Lors de la création de l’opéra, Armida était chantée par une soprano et Rinaldo par un castrat soprano, distribution déjà présente dans l'Armida abbandonata de Jommelli et l'Armida d'Antonio Sacchini (1730-1786). Quoique l'ambitus des deux parties de soprano fût comparable, le registre dans lequel évolue la voix d'Armida était nettement plus tendu. Une des difficultés était d'avoir un bon équilibre entre les deux voix de dessus qui sont souvent écrites à la tierce dans les duos. Excellente mozartienne, Lenneke Ruiten a brillé auparavant dans le rôle de Giunia (Lucio Silla). Son timbre de voix est très séduisant et paré de belles couleurs, sa ligne de chant harmonieuse avec un beau legato, ses vocalises parfaitement articulées sans la moindre raideur. Son chant avait une puissance émotionnelle et une portée dramatique qui convenaient parfaitement à ce rôle de femme amoureuse abandonnée par son amant. Son dépit et sa fureur éclatait de façon impressionnante dans le formidable incantation qui suit les mots d'Ismène, Infelice regina, ancora respira (III.6). Sa prestation en tous points admirable, donne à cet enregistrement sa marque.

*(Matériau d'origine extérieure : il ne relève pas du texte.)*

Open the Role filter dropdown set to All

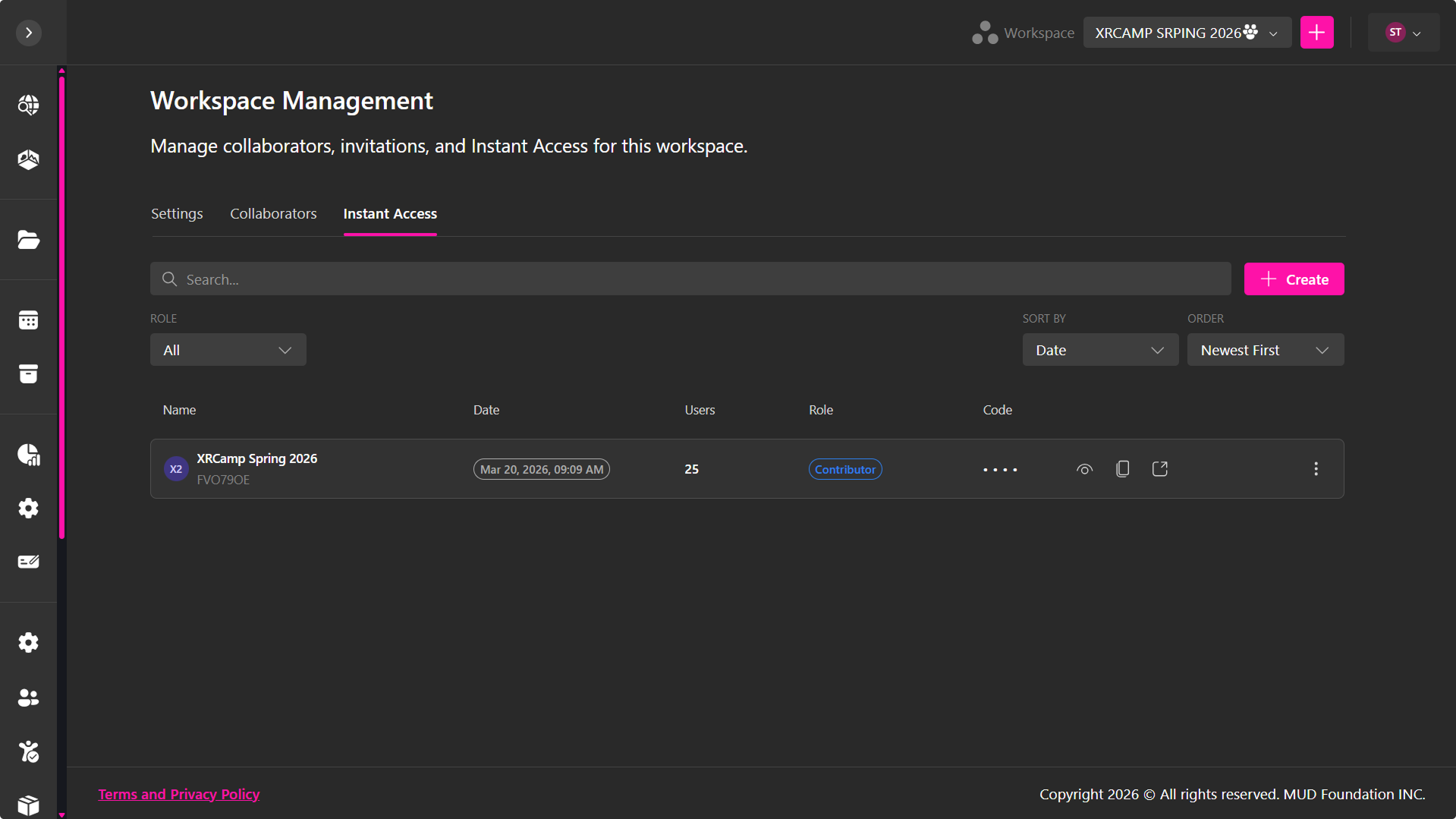[228, 350]
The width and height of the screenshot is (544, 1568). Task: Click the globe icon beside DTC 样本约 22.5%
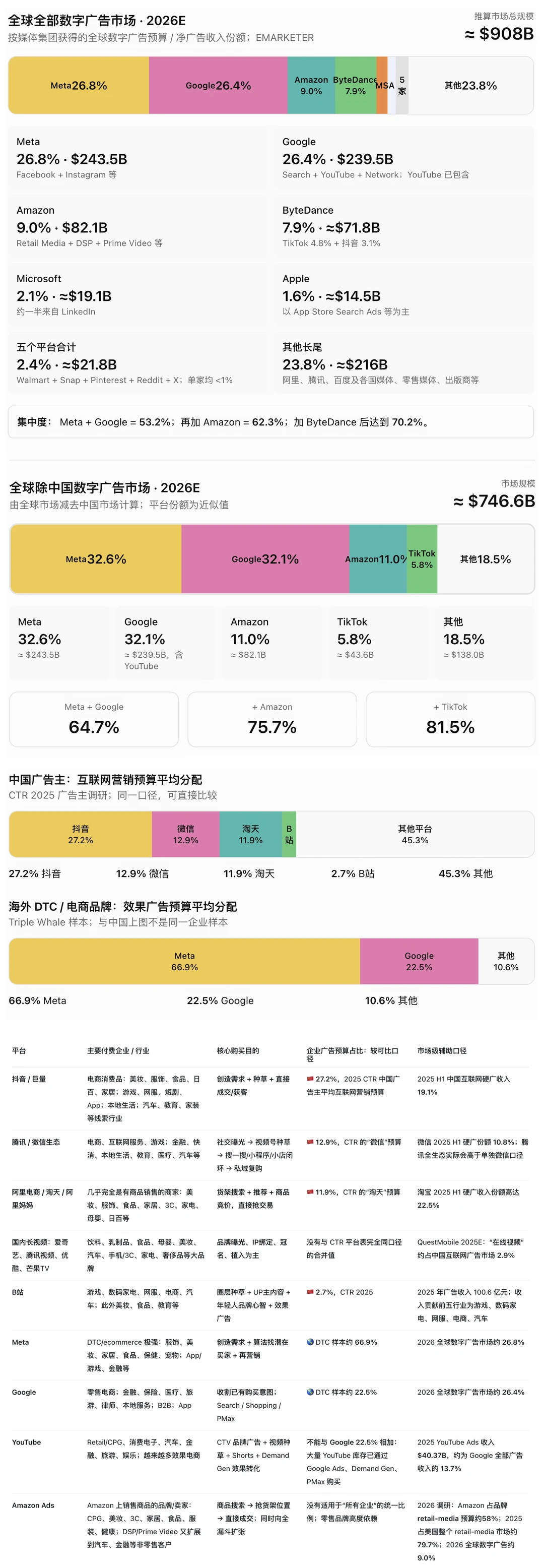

Rinaldo étant le type d'amant faible et efféminé très à la mode à l'époque de Salieri, une soprano de typologie vocale assez légère s'imposait donc et le choix de Florie Valiquette me paraissait tout à fait judicieux. En tous cas, la soprano québécoise a une voix agile, un peu acidulée qui a fait merveille dans les nombreux récitatifs accompagnés et les airs notamment dans Vieni a me sul ali d'oro (II.2) où elle dialogue avec un magnifique hautbois et vocalise avec beaucoup de grâce, de sentiment et de précision. Elle triomphait dans l'air héroïque, Vedo l'abisso orrendo (II.5), un des plus virtuoses de la partition. Teresa Iervolino de sa superbe voix de mezzo soprano incarnait un personnage non dépourvu d'humanité. Elle déployait l'étendue de son talent dans le bel air Schernita, tradita (III.3). Ashley Riches campait un Ubaldo bien droit dans ses bottes dont la voix de baryton claire et impérieuse était propre à remettre le faible Rinaldo dans le droit chemin notamment dans son air superbe Torna schiavo infelice (III.4) aux modulations audacieuses.

Christophe Rousset et ses Talens lyriques connaissent Salieri mieux que personne après les représentations et enregistrements magistraux de la Grotta di Trofonio, Les Danaïdes, Les Horaces et Tarare. On est émerveillé par la suavité, l'élégance et la virtuosité des cordes (doubles croches de la sinfonia impressionnantes de précision), la richesse de sonorité des vents parmi lesquels se distingue un admirable hautbois et trois fiers trombones. Le Chœur de chambre de Namur, très sollicité, crée une ambiance tour à tour pastorale (magnifiques cori di donzelle) ou menaçante dans les scènes infernales. Du fait de la pureté des voix de dessus et la nervosité des voix graves, cet ensemble me paraît être un modèle difficile à dépasser.

Armida triompha en 1771 et ce succès ouvrit à Salieri toutes les portes jusqu'à ce qu'il devînt finalement Kapellmeister de la cour impériale en 1788. Il occupa ensuite les plus hautes fonctions qu'un musicien pût obtenir. Il est temps de reconnaître en lui après deux siècles et demi de purgatoire, un des plus importants compositeurs de son époque. Il ne pouvait trouver meilleur défenseur que Christophe Rousset et les Talens lyriques qui, avec cette Armida, signent une de leurs plus belles réussites.